Educational experience | Barriers to Engagement | Participation | Scope of learning need |
---|---|---|---|
Microlearning | Low | Informal | Functional |
Short course | Low | Semi-formal | Responsive |
Microcredential | Medium | Semi-formal | Milestone |
Degree programme | High | Formal | Advancement or Change |
There is alignment here of the ‘Scope of learning need’ to a professional context, with a view that the educational experiences empower and enable individuals to succeed in a professional capacity. This is not the sole purpose of higher education, and equally there is an interpretation for societal outcomes that arise from individuals completing study and affecting change beyond individual career achievement, financial reward or professional goals. The four levels of scope selected are indicative, and not necessarily mutually exclusive, however imply a level of depth and immediacy of application of learning.
- Functional needs are those which enable an individual to complete a task, for example needs relating to skills, software, tools, approaches. A typical example may be a short ten-minute e-learning package or a YouTube video.

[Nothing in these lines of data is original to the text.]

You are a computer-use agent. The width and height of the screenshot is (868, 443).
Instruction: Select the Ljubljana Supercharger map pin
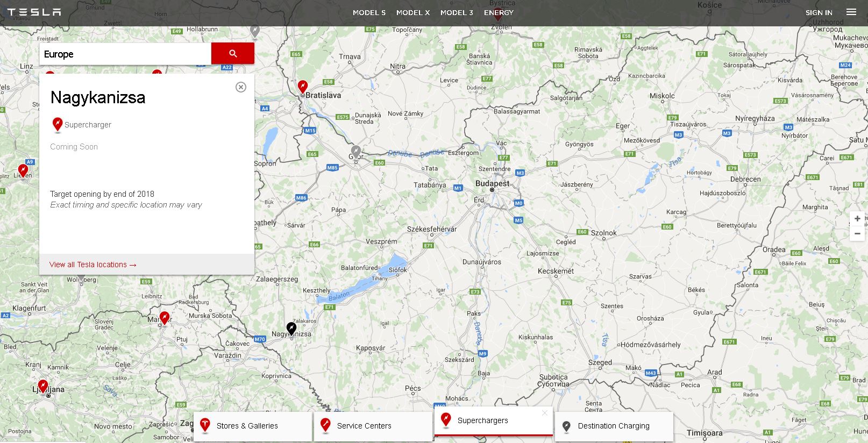pos(43,385)
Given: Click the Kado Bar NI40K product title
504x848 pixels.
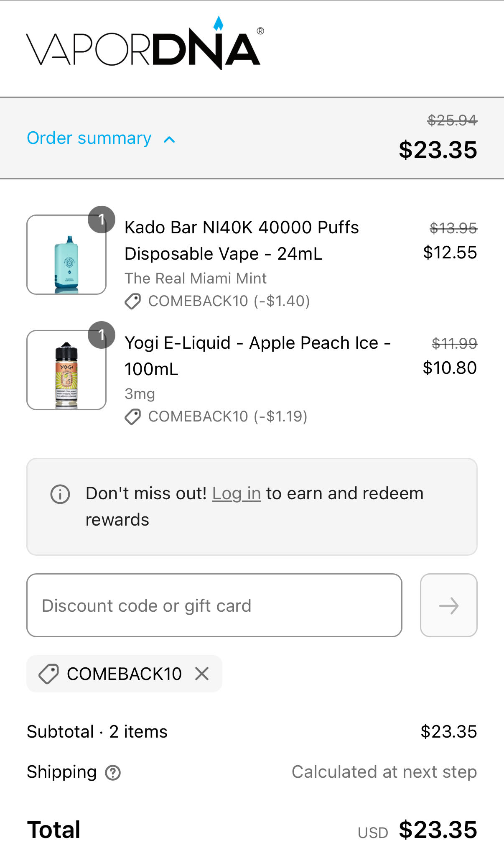Looking at the screenshot, I should pos(242,240).
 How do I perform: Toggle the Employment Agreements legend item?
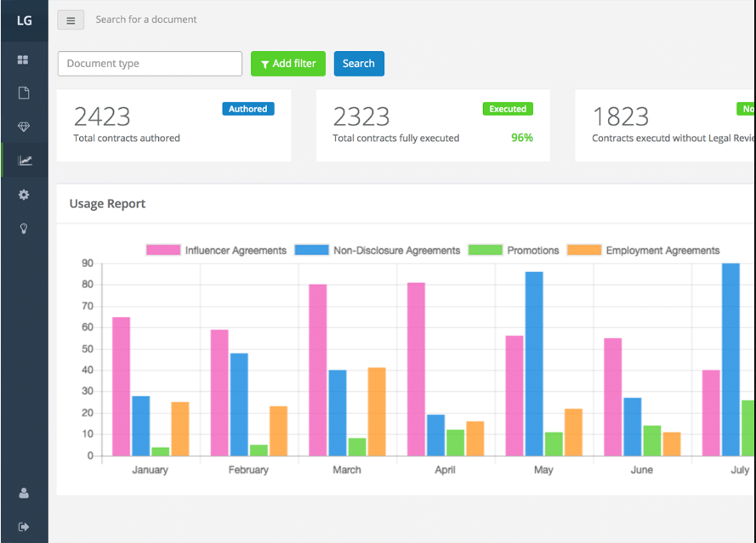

- Responsive needs are those which emerge through identification of needs in the short term, for example a deeper dive into a particular skill or knowledge area. Sequences of short courses might also be related to professional accreditation, for example alignment of course content and outcomes with accreditation frameworks.
- Milestone learning needs characterise when a learner aims to gain recognition at a milestone point in their career, for example as a step-up or step-into a new role requiring a transition in their own knowledge and understanding. One such approach is the use of microcredentials to reflect competency milestones (Gauthier, 2020).
- Advancement or change aligns to the most substantial of educational experiences. Degree programmes reflect the largest scope of professional learning needs, including those needs as yet unknown at the point of enrolment. Indeed, the typical degree programme curriculum is based on established theory and cutting-edge research, combining critical thinking, problem solving, interpersonal and discipline-specific skills with alignment across modules and at the programme level (Sharpe and Armellini, 2019). Graduate attributes therefore are both discipline specific and transferable to a range of careers. Individuals looking to significantly and holistically change their professional skills, knowledge and attributes will have needs met by a full programme.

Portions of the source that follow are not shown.